Trying to answer how? above took me a lot of time. Even after I could answer it, using the following algebraic manipulation $|b_{n_0}| = |b_{n_0} - b_n + b_n| > \epsilon $ and $|b_{n_0} - b_n + b_n| \leq |b_{n_0} - b_n|+|b_n|$, I still feel I have missed the idea.
My question is the following : What is the underlying idea of this algebraic manipulation? What are the clues that forces me to the underlying idea of this algebraic manipulation?

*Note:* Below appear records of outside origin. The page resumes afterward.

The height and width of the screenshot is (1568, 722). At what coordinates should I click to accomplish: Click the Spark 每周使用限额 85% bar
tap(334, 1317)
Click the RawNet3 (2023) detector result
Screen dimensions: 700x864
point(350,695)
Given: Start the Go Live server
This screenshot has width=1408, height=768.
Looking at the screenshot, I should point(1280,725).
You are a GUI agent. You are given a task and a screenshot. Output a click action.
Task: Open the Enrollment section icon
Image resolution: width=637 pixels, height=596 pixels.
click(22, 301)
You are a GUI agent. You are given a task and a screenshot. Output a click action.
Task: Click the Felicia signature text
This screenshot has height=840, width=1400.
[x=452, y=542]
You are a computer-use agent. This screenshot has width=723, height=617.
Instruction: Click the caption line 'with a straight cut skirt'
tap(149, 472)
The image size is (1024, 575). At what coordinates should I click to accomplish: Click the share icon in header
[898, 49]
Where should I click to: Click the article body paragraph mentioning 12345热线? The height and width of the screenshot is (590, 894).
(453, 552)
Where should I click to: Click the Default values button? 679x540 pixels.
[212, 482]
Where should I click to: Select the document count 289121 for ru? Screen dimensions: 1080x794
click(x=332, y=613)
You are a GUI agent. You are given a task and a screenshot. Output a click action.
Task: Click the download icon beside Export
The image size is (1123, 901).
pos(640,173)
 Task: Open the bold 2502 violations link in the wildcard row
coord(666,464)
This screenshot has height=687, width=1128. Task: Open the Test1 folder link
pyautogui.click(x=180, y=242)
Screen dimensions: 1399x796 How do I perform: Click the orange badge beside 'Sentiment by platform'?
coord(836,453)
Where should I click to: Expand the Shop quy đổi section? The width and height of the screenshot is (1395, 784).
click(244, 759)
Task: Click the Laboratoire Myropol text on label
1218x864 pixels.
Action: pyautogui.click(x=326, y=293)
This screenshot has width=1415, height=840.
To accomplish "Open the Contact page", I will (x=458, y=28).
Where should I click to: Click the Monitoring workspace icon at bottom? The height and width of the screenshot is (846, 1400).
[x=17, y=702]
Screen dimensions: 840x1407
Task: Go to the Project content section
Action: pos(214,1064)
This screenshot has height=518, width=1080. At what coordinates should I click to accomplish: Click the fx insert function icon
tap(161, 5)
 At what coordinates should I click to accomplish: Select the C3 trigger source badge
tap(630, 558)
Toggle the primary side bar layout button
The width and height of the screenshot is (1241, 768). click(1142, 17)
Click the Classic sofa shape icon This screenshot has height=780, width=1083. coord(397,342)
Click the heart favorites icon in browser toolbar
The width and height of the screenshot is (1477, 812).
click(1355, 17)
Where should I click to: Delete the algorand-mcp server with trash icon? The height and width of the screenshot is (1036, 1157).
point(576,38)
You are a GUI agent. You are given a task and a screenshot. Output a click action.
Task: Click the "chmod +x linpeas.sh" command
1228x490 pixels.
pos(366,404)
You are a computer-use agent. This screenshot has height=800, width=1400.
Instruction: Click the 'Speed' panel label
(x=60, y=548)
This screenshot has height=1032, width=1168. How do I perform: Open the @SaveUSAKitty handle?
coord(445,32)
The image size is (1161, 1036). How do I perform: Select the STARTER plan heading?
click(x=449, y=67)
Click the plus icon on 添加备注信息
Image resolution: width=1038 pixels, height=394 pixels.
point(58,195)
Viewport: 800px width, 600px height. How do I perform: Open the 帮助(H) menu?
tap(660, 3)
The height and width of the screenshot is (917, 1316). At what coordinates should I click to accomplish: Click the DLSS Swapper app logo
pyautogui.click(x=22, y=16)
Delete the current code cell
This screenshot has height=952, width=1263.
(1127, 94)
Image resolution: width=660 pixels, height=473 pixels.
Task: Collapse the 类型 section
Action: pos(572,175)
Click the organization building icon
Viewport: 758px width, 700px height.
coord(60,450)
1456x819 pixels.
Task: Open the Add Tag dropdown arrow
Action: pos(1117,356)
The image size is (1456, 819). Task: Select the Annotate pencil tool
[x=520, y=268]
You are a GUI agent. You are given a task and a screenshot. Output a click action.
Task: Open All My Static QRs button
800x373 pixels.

To put my question in perspective, if the author had not hinted at triangle inequality it would have been very difficult for me to figure out how the result was reached at. So,reading the paragraph (and imagine that the author has not hinted at triangle inequality), what do I "see" that can remind me that triangle inequality underlies this statement.
Is it the case that mathematicians "see" something (some idea, some object) which I fail to "see" in this case? Or, is it the case that "algebraic manipulation" is the only underlying idea and I need to remember it?